→ Selected text:
- Jun 14 2022
- 6:30 pm
- $Give What You Can
Poetry in the Park 2022 *IN PERSON*
The following events will take place in person at Juneau Park, 900 N. Prospect Ave.
Bring your blankets and chairs, snacks and drinks, and friends, and join us at the Solomon Juneau statue for this beloved summer reading series, now entering its eighth year. Poetry in the Park takes place in Juneau Park on the second Tuesday of June, July, August, and September, with rain dates scheduled on the second Wednesday of each month. This season’s events are made possible with support from Juneau Park Friends, the National Endowment for the Arts, and Village Church.

Screenshot and document pointing data
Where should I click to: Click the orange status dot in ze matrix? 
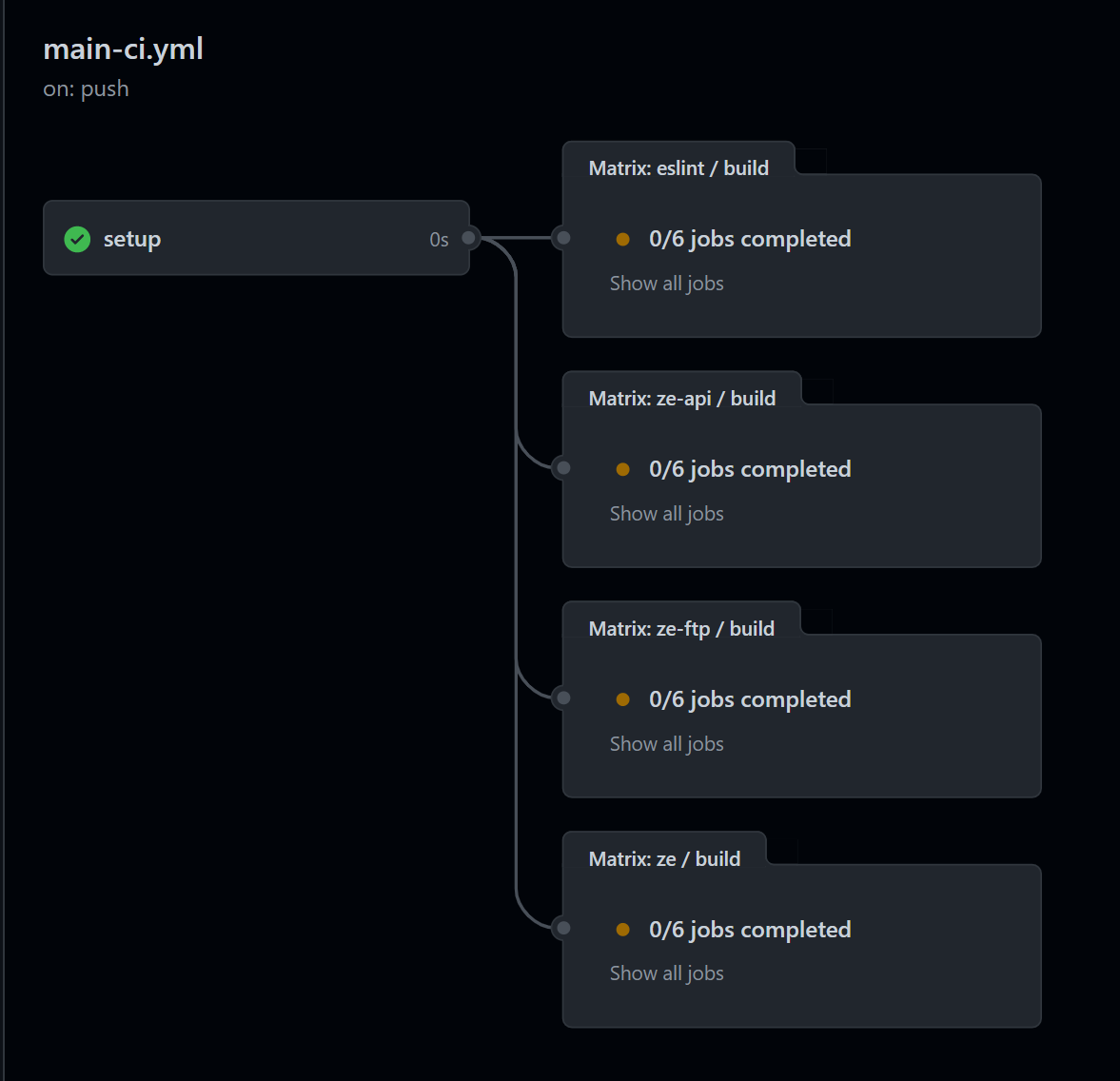623,930
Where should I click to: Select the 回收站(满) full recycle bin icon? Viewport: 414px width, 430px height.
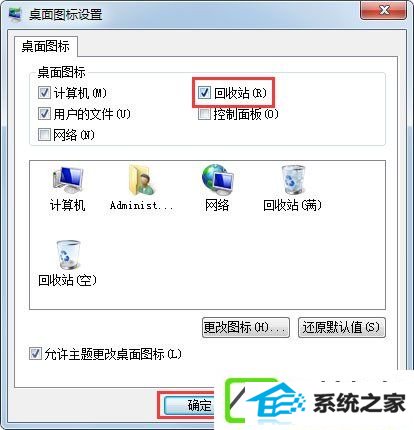(293, 179)
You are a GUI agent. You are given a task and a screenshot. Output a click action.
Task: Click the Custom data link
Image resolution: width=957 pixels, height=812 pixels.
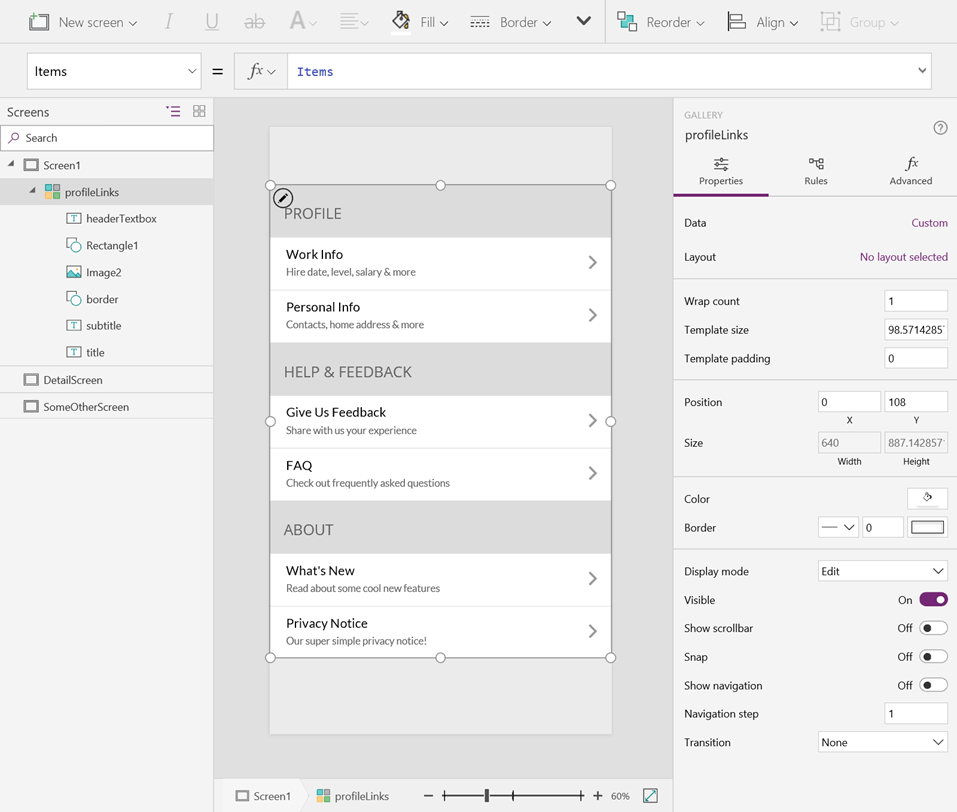[x=929, y=223]
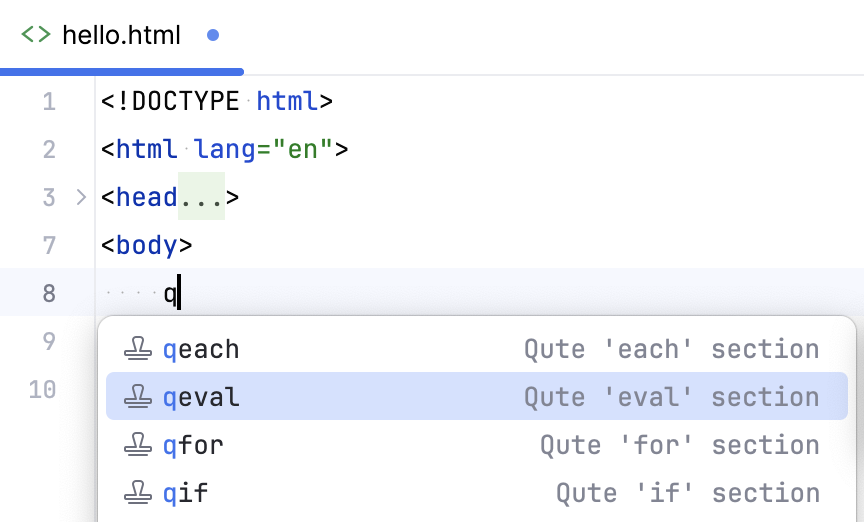Click line number 7 in the gutter
Screen dimensions: 864x522
tap(50, 246)
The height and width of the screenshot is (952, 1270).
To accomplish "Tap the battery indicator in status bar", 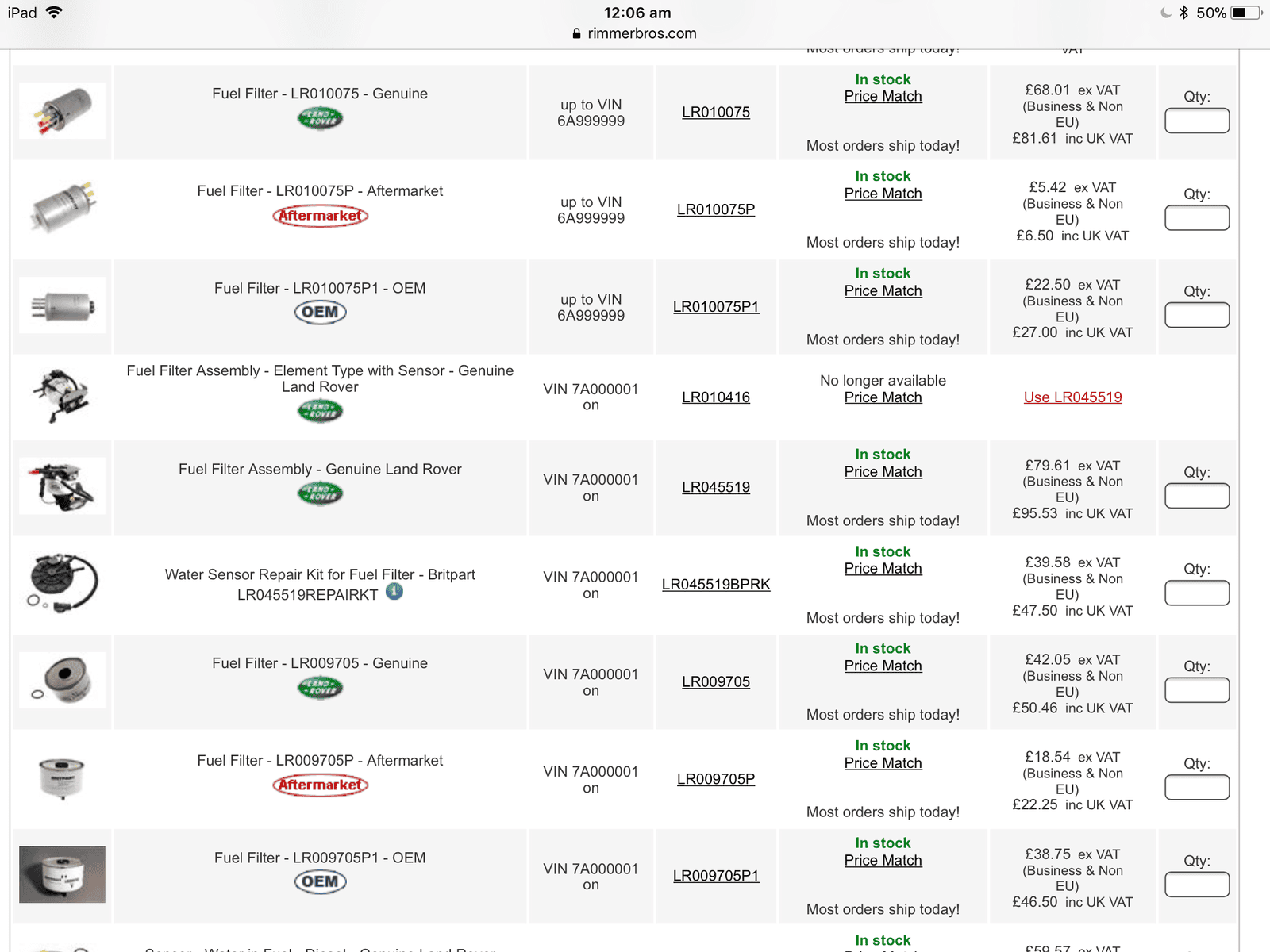I will [x=1246, y=13].
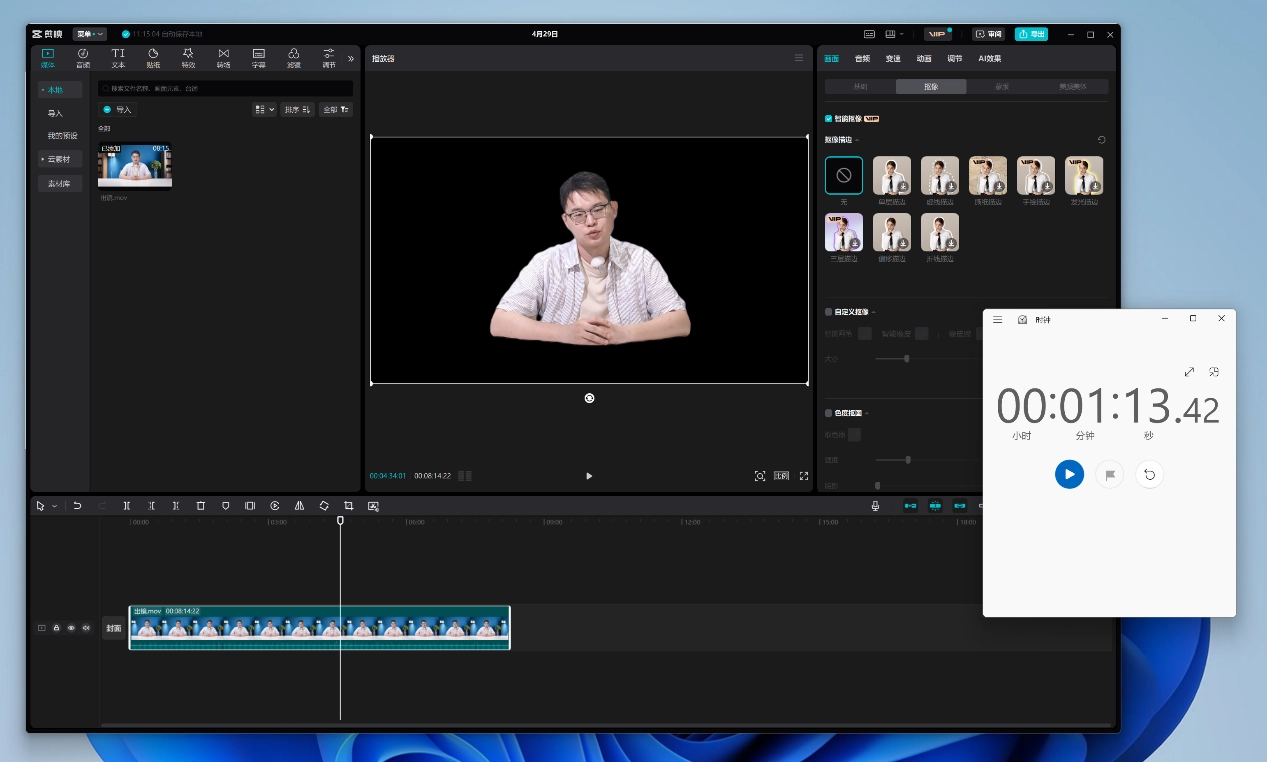Open the view layout dropdown in media panel

pos(264,110)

→ Written request 1:
According to the Poetry in the Park text, when are the rain dates scheduled?
→ Written request 2:
In the records, swap "screenshot" for "screen capture" in the lines starting with the line that contains "You are a GUI" and going on through the line that contains "tap(50, 246)". Return only those lines, without the pictures.

→ Right answer 1:
On the second Wednesday of each month.

→ Right answer 2:
You are a GUI agent. You are given a task and a screen capture. Output a click action.
Task: Click the Custom data link
Image resolution: width=957 pixels, height=812 pixels.
[x=929, y=223]
Click line number 7 in the gutter
Screen dimensions: 864x522
tap(50, 246)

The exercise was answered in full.